In most reports, the diagnosis of HBV-MN was based on the persistence of circulating HBV or HBV DNA, the absence of other causative agents, and/or the presence of HBV-specific antigen or viral genomes in the glomerulus [
20]. We did not perform immunohistochemical staining with antibodies against HBsAg, HBeAg, or hepatitis B core antigen in our study. It is not practical to perform indirect fluorescent antibody assays in all centers. Moreover, the association between MN and HBs antigenemia is well-established in endemic regions [
21]. Therefore, even though we were unable to perform such staining, we believe this study has clinical value.
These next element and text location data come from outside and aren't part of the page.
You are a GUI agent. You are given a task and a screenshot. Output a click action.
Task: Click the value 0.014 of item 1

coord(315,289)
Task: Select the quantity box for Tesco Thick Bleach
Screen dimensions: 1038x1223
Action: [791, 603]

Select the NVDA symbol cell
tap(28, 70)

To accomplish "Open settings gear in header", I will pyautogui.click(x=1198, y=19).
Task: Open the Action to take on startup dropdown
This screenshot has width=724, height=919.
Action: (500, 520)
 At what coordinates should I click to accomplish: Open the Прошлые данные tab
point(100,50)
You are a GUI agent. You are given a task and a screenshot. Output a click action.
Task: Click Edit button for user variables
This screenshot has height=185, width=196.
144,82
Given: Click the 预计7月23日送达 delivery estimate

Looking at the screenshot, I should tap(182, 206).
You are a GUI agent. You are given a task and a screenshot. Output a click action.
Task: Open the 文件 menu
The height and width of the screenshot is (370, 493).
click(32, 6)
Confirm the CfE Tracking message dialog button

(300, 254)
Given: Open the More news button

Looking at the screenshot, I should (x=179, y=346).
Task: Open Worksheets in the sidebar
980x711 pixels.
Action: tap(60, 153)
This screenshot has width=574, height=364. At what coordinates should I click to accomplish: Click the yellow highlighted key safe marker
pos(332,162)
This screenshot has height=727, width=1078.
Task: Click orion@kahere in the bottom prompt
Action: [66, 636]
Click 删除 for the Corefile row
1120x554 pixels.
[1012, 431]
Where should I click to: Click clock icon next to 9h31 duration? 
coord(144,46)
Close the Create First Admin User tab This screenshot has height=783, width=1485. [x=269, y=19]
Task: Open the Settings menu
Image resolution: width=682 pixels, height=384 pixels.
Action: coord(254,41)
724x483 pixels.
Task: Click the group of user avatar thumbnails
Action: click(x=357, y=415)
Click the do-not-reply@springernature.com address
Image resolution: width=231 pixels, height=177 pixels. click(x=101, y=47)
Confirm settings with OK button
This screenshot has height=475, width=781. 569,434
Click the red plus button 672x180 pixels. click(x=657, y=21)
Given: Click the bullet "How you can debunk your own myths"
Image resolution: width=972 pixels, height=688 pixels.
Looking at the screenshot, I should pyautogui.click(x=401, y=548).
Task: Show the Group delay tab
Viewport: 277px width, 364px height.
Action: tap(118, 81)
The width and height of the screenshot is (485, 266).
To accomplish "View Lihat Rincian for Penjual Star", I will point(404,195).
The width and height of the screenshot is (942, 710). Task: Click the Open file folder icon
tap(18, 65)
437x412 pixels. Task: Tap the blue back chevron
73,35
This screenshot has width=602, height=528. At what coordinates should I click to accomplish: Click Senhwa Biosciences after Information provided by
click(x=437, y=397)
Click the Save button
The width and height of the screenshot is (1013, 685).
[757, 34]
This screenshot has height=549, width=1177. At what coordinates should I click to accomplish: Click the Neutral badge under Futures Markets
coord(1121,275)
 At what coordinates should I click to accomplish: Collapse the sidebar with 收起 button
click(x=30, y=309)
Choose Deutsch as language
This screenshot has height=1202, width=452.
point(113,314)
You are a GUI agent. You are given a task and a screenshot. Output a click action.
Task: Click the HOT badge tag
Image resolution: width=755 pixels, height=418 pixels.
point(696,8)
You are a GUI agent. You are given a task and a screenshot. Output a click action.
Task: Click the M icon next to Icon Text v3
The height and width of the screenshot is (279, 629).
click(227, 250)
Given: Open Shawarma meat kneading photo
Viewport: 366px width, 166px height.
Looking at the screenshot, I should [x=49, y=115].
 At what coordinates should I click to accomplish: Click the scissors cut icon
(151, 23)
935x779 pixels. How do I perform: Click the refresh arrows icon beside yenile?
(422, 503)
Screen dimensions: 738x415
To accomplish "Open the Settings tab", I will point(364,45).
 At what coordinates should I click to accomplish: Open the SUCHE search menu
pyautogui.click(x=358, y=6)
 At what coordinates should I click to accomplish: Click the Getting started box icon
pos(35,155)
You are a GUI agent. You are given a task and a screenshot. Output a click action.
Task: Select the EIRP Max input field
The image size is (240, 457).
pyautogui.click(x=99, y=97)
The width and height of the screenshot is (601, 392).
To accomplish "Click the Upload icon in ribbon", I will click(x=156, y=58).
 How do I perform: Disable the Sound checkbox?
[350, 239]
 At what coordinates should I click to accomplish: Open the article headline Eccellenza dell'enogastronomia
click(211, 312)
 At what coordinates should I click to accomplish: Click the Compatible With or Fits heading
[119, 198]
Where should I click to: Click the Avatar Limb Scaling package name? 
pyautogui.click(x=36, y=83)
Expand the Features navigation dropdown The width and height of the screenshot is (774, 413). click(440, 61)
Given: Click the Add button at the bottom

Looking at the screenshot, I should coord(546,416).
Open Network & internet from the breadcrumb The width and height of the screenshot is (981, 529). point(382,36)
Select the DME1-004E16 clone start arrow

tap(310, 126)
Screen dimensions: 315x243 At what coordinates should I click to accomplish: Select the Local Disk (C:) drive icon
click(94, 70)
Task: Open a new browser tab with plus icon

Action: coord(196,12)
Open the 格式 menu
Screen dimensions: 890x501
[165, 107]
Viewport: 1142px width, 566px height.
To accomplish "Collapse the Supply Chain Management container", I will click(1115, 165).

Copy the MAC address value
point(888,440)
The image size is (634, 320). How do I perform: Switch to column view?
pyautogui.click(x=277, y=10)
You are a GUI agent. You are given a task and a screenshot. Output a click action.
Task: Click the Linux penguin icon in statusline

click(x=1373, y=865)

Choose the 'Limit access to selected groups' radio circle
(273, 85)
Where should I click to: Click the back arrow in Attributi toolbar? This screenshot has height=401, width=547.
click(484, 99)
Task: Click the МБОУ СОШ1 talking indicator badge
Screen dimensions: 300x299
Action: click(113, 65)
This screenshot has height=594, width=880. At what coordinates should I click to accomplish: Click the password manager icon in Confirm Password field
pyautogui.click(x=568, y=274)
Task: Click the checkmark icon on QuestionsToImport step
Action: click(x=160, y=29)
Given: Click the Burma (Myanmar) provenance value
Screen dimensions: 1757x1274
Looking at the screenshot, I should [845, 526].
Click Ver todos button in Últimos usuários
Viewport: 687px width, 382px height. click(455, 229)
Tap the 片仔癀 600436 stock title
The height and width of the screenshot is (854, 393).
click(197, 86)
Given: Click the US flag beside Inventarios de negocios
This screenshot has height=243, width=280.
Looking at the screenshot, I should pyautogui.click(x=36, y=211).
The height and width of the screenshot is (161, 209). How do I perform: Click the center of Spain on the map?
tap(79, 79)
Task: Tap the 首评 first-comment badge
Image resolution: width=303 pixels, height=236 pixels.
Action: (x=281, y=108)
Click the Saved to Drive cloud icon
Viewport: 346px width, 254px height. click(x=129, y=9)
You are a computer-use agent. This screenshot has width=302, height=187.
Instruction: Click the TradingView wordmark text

To date, there have been no reports of treatment for HBV-MN with lamivudine-resistant strains, even though the frequency of lamivudine-resistant HBV mutant strains is increasing. In our study, the addition of adefovir to lamivudine and the substitution of clevudine for lamivudine were both effective against lamivudine-resistant strains of HBV-MN. In addition, entecavir was effective for treating HBV-MN as an initial therapy. Therefore, new nucleoside analogues, such as entecavir, adefovir, and clevudine, can be effective initial treatments for HBV-MN and/or as rescue therapies in cases of lamivudine-resistance.